Enterprise software accounts are not just for individual users — they represent entire organizations, with multiple roles, hierarchies, billing needs, and compliance requirements. Atlassian was rewriting its backend customer account infrastructure to better support this complexity.
I was part of the core team translating these backend changes into a usable, scalable front-end experience for enterprise customers.
The redesign touched many interdependent systems — payments, billing, tax, subscriptions, and permissions. To address this, I planned and led a 5-day workshop with a core group (backend lead, product managers, and myself as design lead), bringing in stakeholders from across engineering, finance, ops, and legal.
We established shared goals, clarified assumptions, and mapped dependencies to ground discussions. This ensured design decisions balanced user needs with backend and business constraints.
Subject matter experts — from engineering leads to finance and operations — joined to share requirements, risks, and edge cases. Their input surfaced the real-world complexity of enterprise accounts.
Unlike consumer accounts, enterprise accounts involve organizations with layered permissions, multiple admins, and cross-product relationships. Using “How might we” framing, we defined core user problems without jumping prematurely into solutions.
Who are the users?
We mapped the full set of reasons an enterprise customer might access their account — from billing and renewals to role management and compliance — and broke them into actionable tasks.
What are all the reasons a customer would come to their account page?
Then further broke down the tasks.
Tasks were translated into specific features. We identified MVP functionality required for launch, ensuring continuity for customers while building a foundation for future expansion.

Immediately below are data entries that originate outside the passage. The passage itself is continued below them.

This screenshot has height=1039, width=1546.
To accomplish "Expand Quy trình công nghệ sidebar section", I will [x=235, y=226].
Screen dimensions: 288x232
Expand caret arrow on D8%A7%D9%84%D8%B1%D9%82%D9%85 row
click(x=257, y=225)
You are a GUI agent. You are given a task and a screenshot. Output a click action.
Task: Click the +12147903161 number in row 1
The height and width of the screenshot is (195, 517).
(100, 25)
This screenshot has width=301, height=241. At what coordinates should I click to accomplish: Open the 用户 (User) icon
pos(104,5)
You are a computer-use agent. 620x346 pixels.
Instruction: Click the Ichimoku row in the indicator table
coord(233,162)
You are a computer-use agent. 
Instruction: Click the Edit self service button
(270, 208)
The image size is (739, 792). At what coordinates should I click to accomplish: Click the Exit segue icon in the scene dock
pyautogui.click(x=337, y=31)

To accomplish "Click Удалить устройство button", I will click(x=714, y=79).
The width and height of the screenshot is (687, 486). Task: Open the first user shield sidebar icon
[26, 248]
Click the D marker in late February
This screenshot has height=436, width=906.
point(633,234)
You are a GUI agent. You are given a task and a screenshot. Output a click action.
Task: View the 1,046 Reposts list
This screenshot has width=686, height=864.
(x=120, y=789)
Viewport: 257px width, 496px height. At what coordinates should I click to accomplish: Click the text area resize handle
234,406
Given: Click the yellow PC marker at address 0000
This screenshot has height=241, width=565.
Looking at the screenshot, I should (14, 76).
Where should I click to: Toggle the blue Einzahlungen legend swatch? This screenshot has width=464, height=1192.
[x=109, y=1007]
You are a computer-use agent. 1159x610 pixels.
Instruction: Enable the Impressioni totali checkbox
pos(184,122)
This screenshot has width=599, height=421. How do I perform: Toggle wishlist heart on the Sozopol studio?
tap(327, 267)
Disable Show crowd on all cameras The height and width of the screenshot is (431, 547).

Daily check-ins with leads from across Atlassian created transparency and alignment. This collaboration ensured that frontend designs and backend capabilities stayed in sync.
As design lead, I created a timeline that aligned with engineering milestones, tracked dependencies, and accounted for the impact of changes on conversion and customer workflows. This planning also built in time for iteration once real-world usage data came in. The result: a shared roadmap and design foundation for Atlassian’s enterprise account experience — balancing backend feasibility, business goals, and the complex needs of organizational customers.
This was necessary for several reasons:
First, updates made to the purchase flow almost always result in a short-term dip in conversion numbers, and we need to give our business analyst team a granular breakdown of changes to the site.
Second, there was both a update in the layout of the page as well as major new functionality and it was important to isolate the effects of each.
Finally, we used it to build in time to make changes once we saw how users behaved on the live site.